Ibrahim Ibn al-Walid was an Umayyad caliph, and a son of Caliph al-Walid I. He ruled from 4 October 744 to 4 December 744.

Ibrahim ruled for two months in 744 before he abdicated, and went into hiding out of fear of his political opponents. The shortness of this time and his incomplete acceptance led Muhammad ibn Jarir al-Tabari to state that he did not succeed in becoming caliph. However, al-Tabari does record that Ibrahim as caliph did confirm the appointment of Abdallah ibn Umar as governor of Iraq.

Ibrahim was named heir apparent by his brother Yazid III. Marwan II decided to oppose Yazid III, and even though he later gave allegiance to Yazid, on the early death of that caliph, Marwan continued his own ambitions. Ibrahim requested and was granted Marwan's assurance of personal safety. He travelled with Marwan to former Caliph Hisham's residence at Rusafah in Syria. Like most members of the Umayyad family, Ibrahim was executed by the Abbasids on January 25, 750.

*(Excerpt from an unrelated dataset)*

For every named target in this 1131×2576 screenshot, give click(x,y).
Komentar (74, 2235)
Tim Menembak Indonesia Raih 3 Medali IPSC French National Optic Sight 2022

The obverse of a coin depicts first portion of the kalimat at-tawhid: Laa ilaaha illa-llahu wahdahu la sharika lahu in three lines; in outer margin, the "Umayyad Second Symbol" (Sura 9 [al-tauba]:33): Muhammadur rasulu-llah arsalahu bi-'lhuda wa din al-haqq li-yuzhirahu 'ala al-din kolli. The reverse of a coin inscribed "Umayyad Symbol" (Sura 112 [al-ikhlas]) Allah ahad Allah al-samad lam yalid wa lam yalud in three lines.